(Task requirements)
Every entry below should appear in the answer exactly as written, apart from the pictures.

[[ Extracted data, beginning ]]

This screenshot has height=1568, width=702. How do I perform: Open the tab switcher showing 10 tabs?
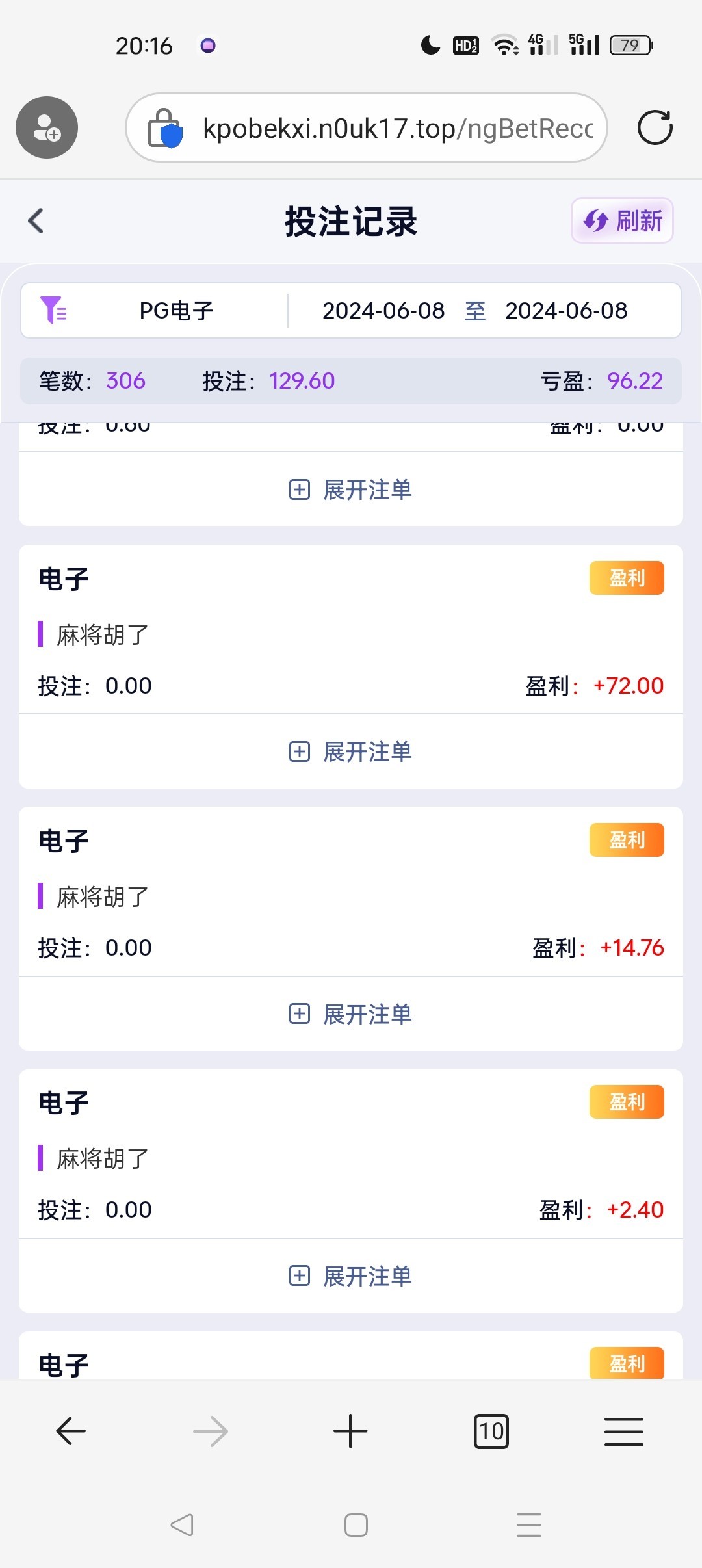(491, 1431)
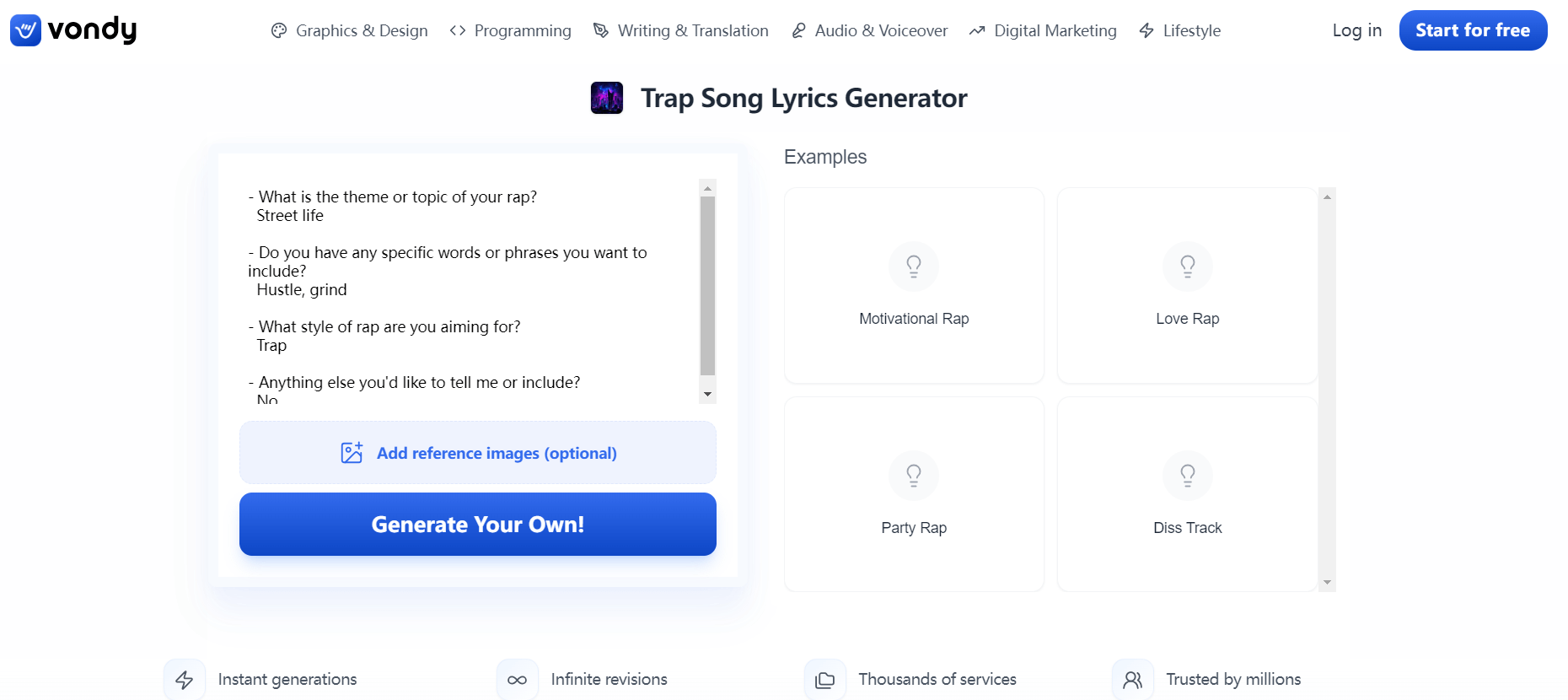The height and width of the screenshot is (700, 1568).
Task: Follow the Log in link
Action: (x=1356, y=30)
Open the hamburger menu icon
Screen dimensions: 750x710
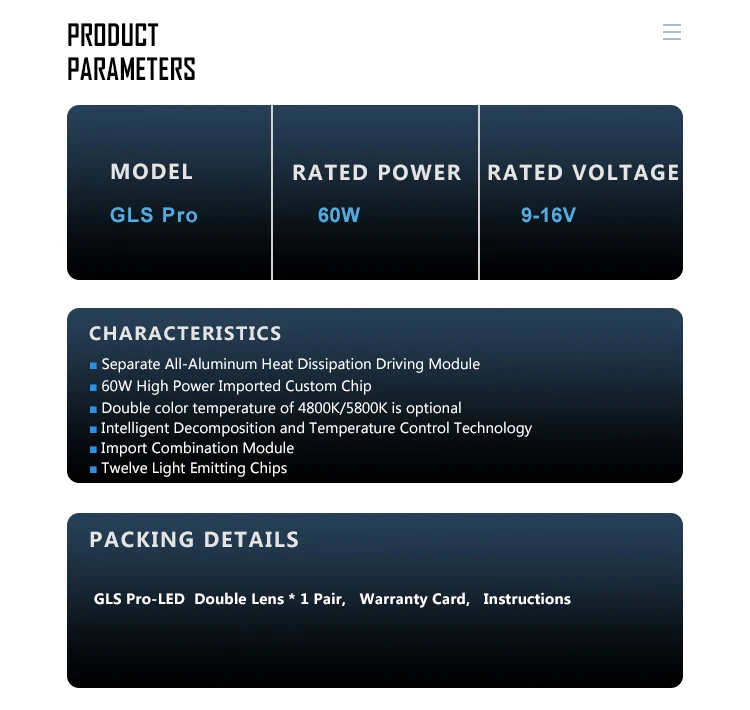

[[ Extracted data, end ]]

(Response)
This screenshot has height=1568, width=702. How do I perform: Open the tab switcher showing 10 tabs?
(491, 1431)
The height and width of the screenshot is (700, 1568).
Task: Follow the Log in link
Action: (x=1356, y=30)
Open the hamburger menu icon
Screen dimensions: 750x710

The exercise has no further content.